Given problem 1: Please echo the part of the Dubna newspaper page that opens with the words containing "Professor Igor Anatolievich" and closes with "at that time.", copying it word for word.
Given problem 2: According to the Dubna newspaper page, who will open the seminar held in memory of Professor Golutvin?

Source:
===============
Dubna. Science. Commonwealth. Progress
Electronic english version since 2022
The newspaper was founded in November 1957
Registration number 1154
Index 00146
The newspaper is published on Thursdays
50 issues per year

Number 29-30 (4727-4728)
dated August 1, 2024:


Their names are in the history of the Institute

Professor Igor Anatolievich Golutvin:
"A whole generation has grown up here"

On 8 August, the JINR International Conference Centre will host the International Scientific Seminar "Experimental Methods in Particle Physics" dedicated to the memory of Professor I.A.Golutvin that would have turned 90 this year. Academician Victor Matveev will open the Seminar. The programme includes reports and speeches by A.V.Zarubin, Yu.Ts.Oganessian, M.K.Volkov and other leading scientists, as well as Igor Anatolievich's colleagues from the RDMS collaboration.
At one of the previous seminars, Igor Anatolievich met with the editor of the weekly "Dubna" and kindly responded to the invitation to talk about the topics that particularly excited and occupied him at that time.

You started RDMS 20 years ago... Why?
===============
Material provided:
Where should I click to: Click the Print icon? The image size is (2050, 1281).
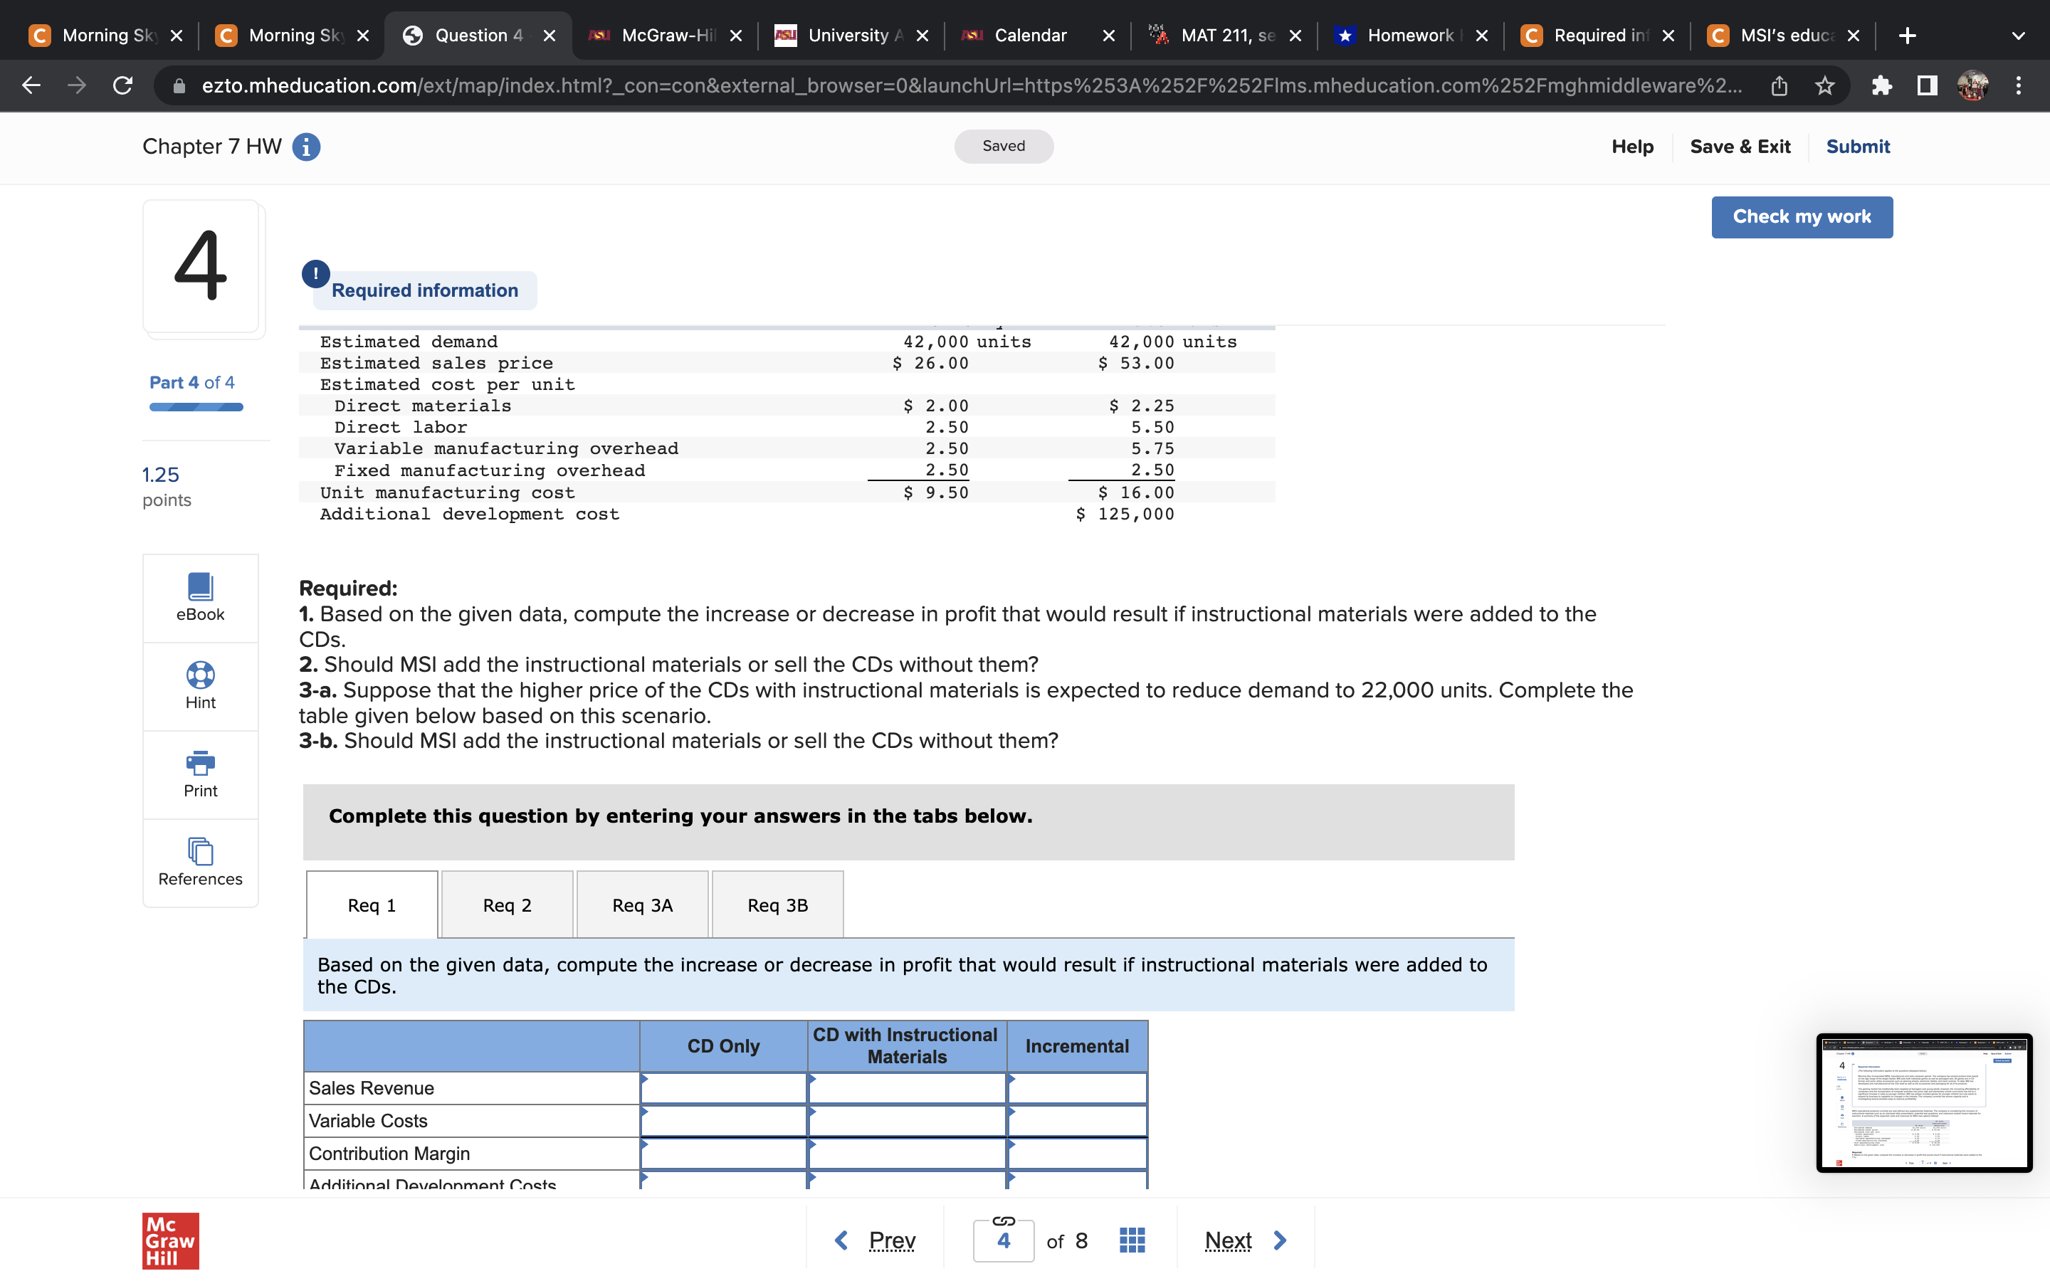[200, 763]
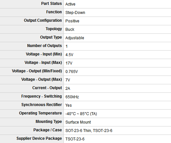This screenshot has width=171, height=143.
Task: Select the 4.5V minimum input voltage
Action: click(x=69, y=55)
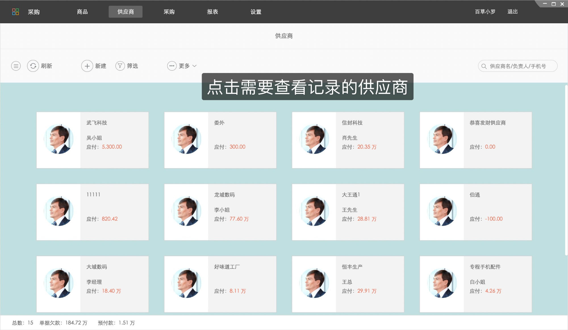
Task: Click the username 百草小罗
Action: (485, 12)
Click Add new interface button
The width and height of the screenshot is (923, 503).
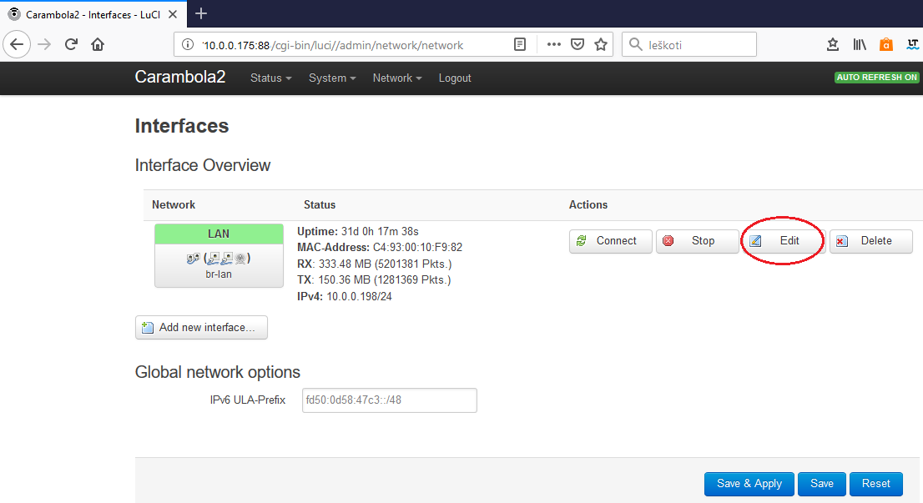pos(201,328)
===============
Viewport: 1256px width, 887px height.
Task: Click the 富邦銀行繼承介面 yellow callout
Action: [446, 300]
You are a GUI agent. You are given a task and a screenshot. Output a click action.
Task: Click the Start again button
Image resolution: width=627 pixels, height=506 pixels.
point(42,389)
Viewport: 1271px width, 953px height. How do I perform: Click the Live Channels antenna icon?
===============
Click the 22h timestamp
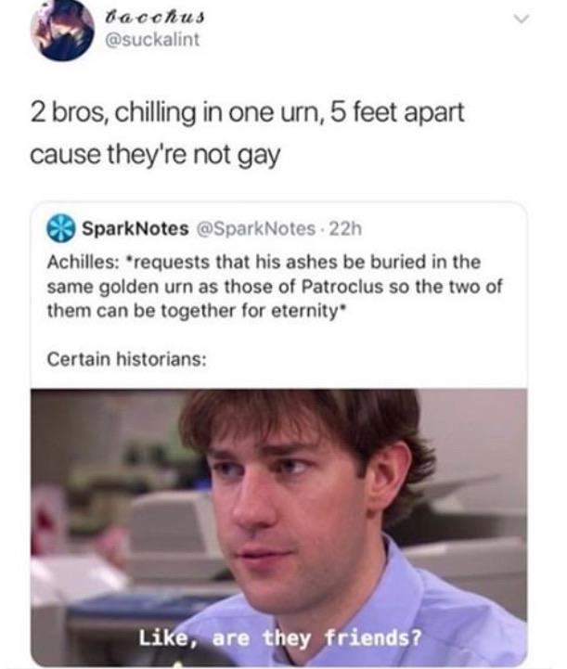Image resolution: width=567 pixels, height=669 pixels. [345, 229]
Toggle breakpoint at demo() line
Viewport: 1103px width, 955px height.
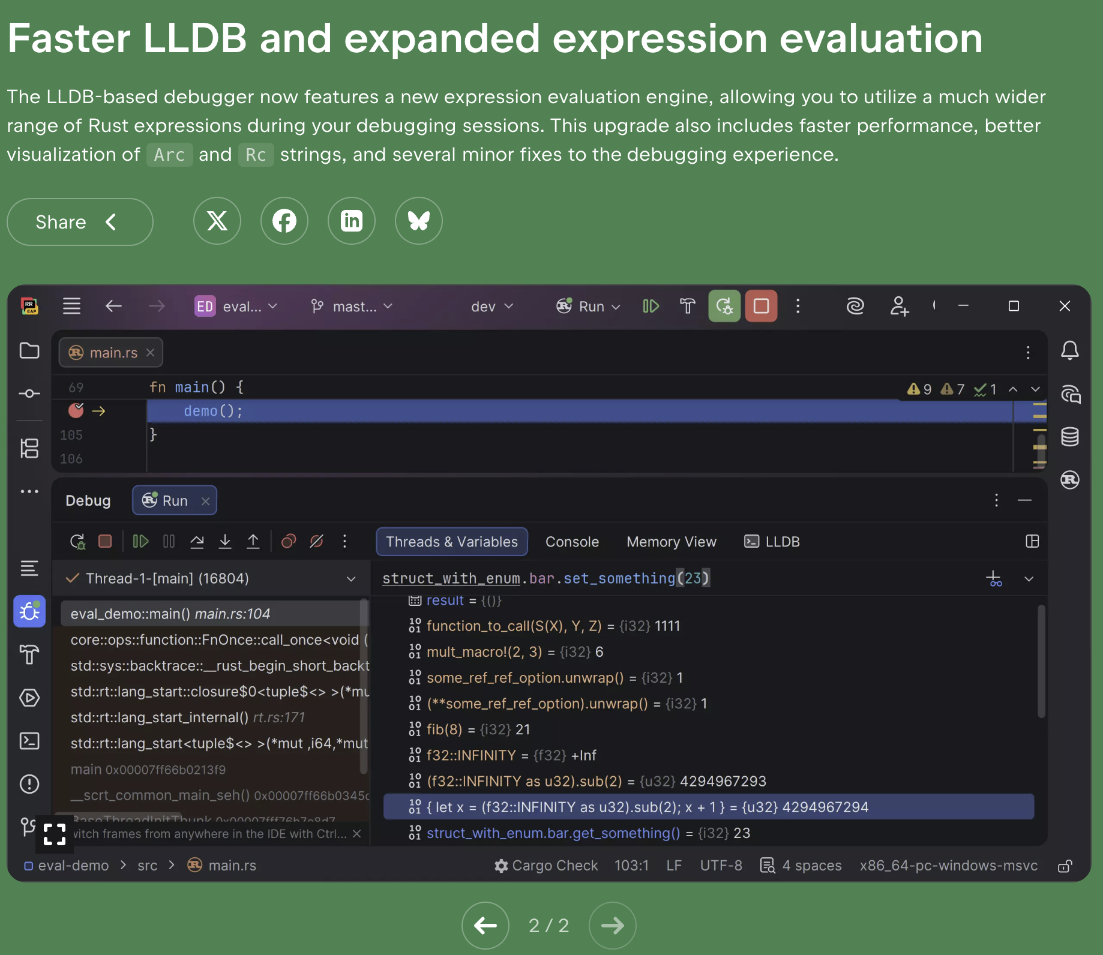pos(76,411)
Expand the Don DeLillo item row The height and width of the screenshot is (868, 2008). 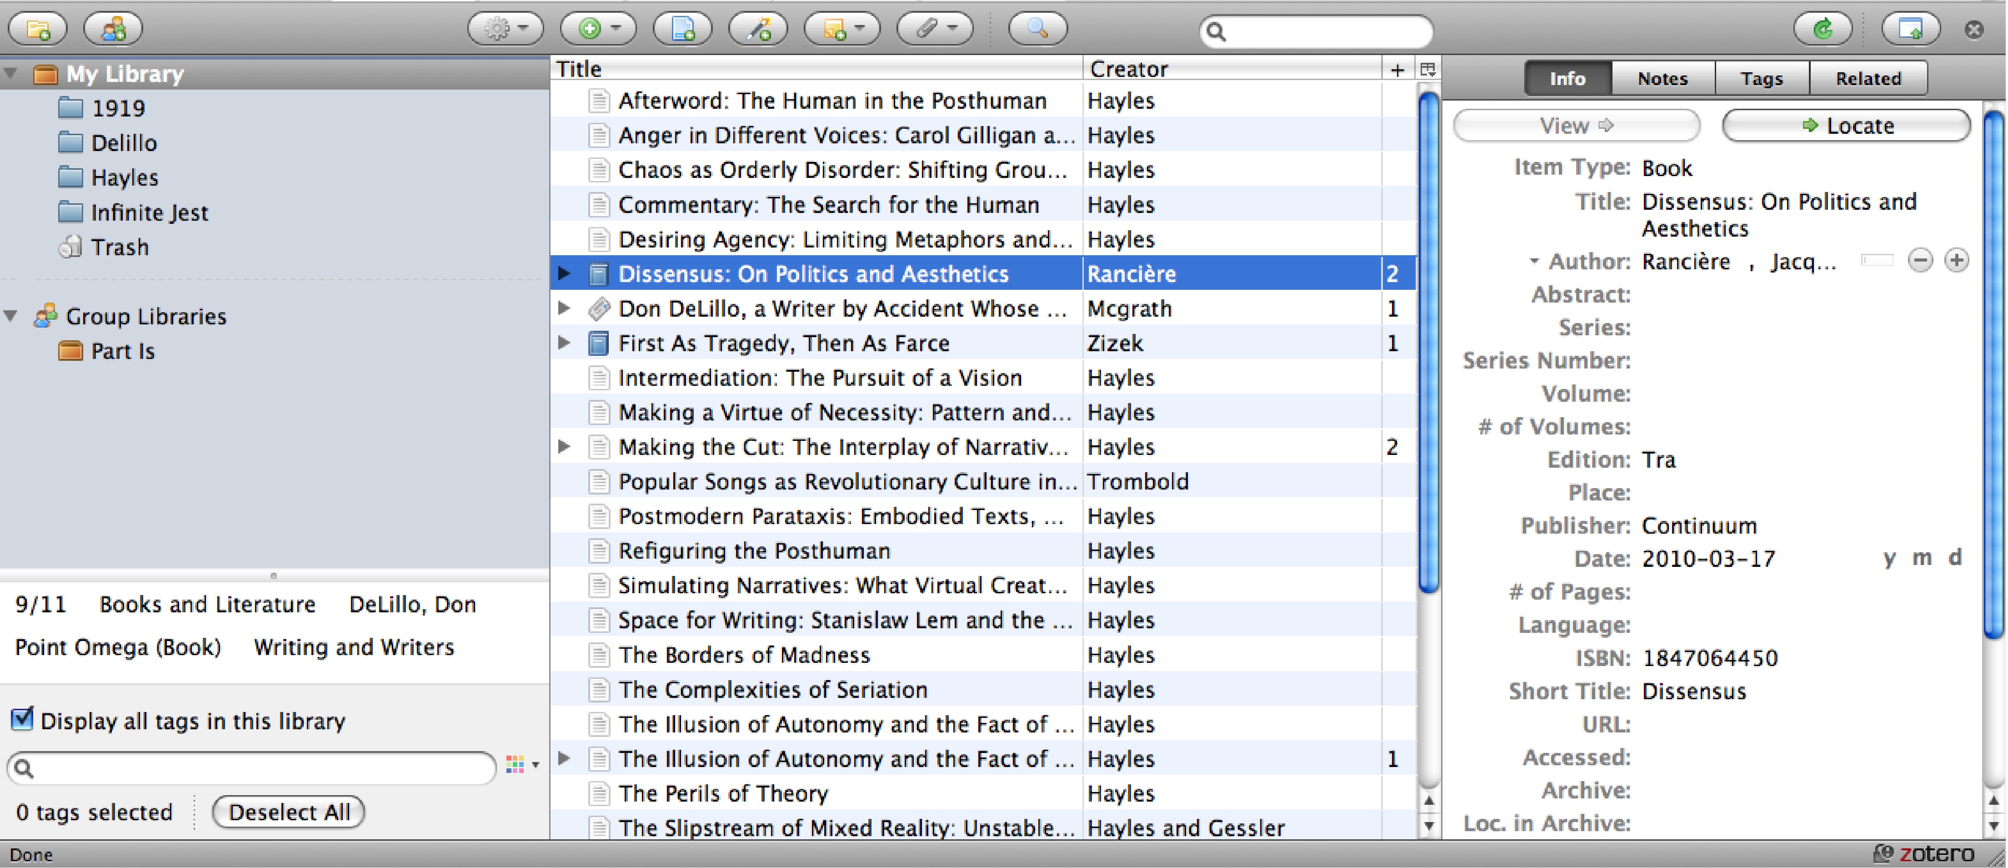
===============
Written response 1:
Professor Igor Anatolievich Golutvin:
"A whole generation has grown up here"

On 8 August, the JINR International Conference Centre will host the International Scientific Seminar "Experimental Methods in Particle Physics" dedicated to the memory of Professor I.A.Golutvin that would have turned 90 this year. Academician Victor Matveev will open the Seminar. The programme includes reports and speeches by A.V.Zarubin, Yu.Ts.Oganessian, M.K.Volkov and other leading scientists, as well as Igor Anatolievich's colleagues from the RDMS collaboration.
At one of the previous seminars, Igor Anatolievich met with the editor of the weekly "Dubna" and kindly responded to the invitation to talk about the topics that particularly excited and occupied him at that time.

Written response 2: Academician Victor Matveev.